When you write out the material, keep every line exactly as it is.
---+---
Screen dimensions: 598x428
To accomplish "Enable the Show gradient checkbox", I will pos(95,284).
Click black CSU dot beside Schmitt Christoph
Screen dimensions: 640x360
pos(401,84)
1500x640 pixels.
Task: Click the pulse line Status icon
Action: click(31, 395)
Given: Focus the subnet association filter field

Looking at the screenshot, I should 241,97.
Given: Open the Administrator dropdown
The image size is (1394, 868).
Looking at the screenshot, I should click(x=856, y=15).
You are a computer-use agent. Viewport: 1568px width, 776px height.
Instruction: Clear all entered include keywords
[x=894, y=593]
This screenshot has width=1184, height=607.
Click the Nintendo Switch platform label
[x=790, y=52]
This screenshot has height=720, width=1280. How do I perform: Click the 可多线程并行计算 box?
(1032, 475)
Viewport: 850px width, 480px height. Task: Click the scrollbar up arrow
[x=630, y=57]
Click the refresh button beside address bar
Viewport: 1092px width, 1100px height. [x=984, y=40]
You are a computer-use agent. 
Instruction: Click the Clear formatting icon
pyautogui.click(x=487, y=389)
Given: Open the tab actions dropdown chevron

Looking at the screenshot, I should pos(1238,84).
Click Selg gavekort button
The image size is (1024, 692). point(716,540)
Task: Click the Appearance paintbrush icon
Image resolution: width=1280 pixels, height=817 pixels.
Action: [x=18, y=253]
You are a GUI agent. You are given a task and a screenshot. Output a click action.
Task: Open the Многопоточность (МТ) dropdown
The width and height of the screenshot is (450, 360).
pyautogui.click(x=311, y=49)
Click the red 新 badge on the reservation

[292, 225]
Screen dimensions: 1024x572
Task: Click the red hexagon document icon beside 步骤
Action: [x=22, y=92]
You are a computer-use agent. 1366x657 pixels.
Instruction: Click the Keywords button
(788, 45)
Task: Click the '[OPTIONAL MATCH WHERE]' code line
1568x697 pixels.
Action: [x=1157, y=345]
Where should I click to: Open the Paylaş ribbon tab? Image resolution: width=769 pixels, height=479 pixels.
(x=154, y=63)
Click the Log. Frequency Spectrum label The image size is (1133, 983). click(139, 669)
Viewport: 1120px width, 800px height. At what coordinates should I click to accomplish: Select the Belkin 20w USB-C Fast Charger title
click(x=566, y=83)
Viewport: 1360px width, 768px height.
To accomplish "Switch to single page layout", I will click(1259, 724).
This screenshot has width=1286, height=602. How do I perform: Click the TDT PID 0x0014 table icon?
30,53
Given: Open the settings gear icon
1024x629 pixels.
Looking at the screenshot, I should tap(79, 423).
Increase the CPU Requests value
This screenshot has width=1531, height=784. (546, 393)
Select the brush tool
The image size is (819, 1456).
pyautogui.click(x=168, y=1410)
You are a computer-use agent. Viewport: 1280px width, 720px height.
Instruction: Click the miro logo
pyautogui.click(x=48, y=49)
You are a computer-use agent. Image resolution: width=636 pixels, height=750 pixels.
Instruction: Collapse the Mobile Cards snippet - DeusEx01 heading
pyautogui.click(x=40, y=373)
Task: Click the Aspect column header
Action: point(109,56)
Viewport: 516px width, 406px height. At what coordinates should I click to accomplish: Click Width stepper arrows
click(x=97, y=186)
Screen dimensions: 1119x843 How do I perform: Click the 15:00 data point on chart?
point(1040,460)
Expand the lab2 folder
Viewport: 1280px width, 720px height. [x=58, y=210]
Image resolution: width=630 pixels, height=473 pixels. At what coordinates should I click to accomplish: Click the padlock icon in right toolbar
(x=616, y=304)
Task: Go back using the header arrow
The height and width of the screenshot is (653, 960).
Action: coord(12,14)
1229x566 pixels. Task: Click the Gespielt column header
---+---
Solution to the exercise
Screen dimensions: 598x428
To accomplish "Enable the Show gradient checkbox", I will pos(95,284).
Click black CSU dot beside Schmitt Christoph
Screen dimensions: 640x360
pos(401,84)
1500x640 pixels.
Task: Click the pulse line Status icon
Action: click(31, 395)
Given: Focus the subnet association filter field

Looking at the screenshot, I should 241,97.
Given: Open the Administrator dropdown
The image size is (1394, 868).
Looking at the screenshot, I should click(x=856, y=15).
You are a computer-use agent. Viewport: 1568px width, 776px height.
Instruction: Clear all entered include keywords
[x=894, y=593]
This screenshot has width=1184, height=607.
Click the Nintendo Switch platform label
[x=790, y=52]
This screenshot has height=720, width=1280. How do I perform: Click the 可多线程并行计算 box?
(1032, 475)
Viewport: 850px width, 480px height. Task: Click the scrollbar up arrow
[x=630, y=57]
Click the refresh button beside address bar
Viewport: 1092px width, 1100px height. [x=984, y=40]
You are a computer-use agent. 
Instruction: Click the Clear formatting icon
pyautogui.click(x=487, y=389)
Given: Open the tab actions dropdown chevron

Looking at the screenshot, I should pos(1238,84).
Click Selg gavekort button
The image size is (1024, 692). point(716,540)
Task: Click the Appearance paintbrush icon
Image resolution: width=1280 pixels, height=817 pixels.
Action: [x=18, y=253]
You are a GUI agent. You are given a task and a screenshot. Output a click action.
Task: Open the Многопоточность (МТ) dropdown
The width and height of the screenshot is (450, 360).
pyautogui.click(x=311, y=49)
Click the red 新 badge on the reservation

[292, 225]
Screen dimensions: 1024x572
Task: Click the red hexagon document icon beside 步骤
Action: [x=22, y=92]
You are a computer-use agent. 1366x657 pixels.
Instruction: Click the Keywords button
(788, 45)
Task: Click the '[OPTIONAL MATCH WHERE]' code line
1568x697 pixels.
Action: [x=1157, y=345]
Where should I click to: Open the Paylaş ribbon tab? Image resolution: width=769 pixels, height=479 pixels.
(x=154, y=63)
Click the Log. Frequency Spectrum label The image size is (1133, 983). click(139, 669)
Viewport: 1120px width, 800px height. At what coordinates should I click to accomplish: Select the Belkin 20w USB-C Fast Charger title
click(x=566, y=83)
Viewport: 1360px width, 768px height.
To accomplish "Switch to single page layout", I will click(1259, 724).
This screenshot has width=1286, height=602. How do I perform: Click the TDT PID 0x0014 table icon?
30,53
Given: Open the settings gear icon
1024x629 pixels.
Looking at the screenshot, I should tap(79, 423).
Increase the CPU Requests value
This screenshot has width=1531, height=784. (546, 393)
Select the brush tool
The image size is (819, 1456).
pyautogui.click(x=168, y=1410)
You are a computer-use agent. Viewport: 1280px width, 720px height.
Instruction: Click the miro logo
pyautogui.click(x=48, y=49)
You are a computer-use agent. Image resolution: width=636 pixels, height=750 pixels.
Instruction: Collapse the Mobile Cards snippet - DeusEx01 heading
pyautogui.click(x=40, y=373)
Task: Click the Aspect column header
Action: point(109,56)
Viewport: 516px width, 406px height. At what coordinates should I click to accomplish: Click Width stepper arrows
click(x=97, y=186)
Screen dimensions: 1119x843 How do I perform: Click the 15:00 data point on chart?
point(1040,460)
Expand the lab2 folder
Viewport: 1280px width, 720px height. [x=58, y=210]
Image resolution: width=630 pixels, height=473 pixels. At what coordinates should I click to accomplish: Click the padlock icon in right toolbar
(x=616, y=304)
Task: Go back using the header arrow
The height and width of the screenshot is (653, 960).
Action: coord(12,14)
1229x566 pixels. Task: Click the Gespielt column header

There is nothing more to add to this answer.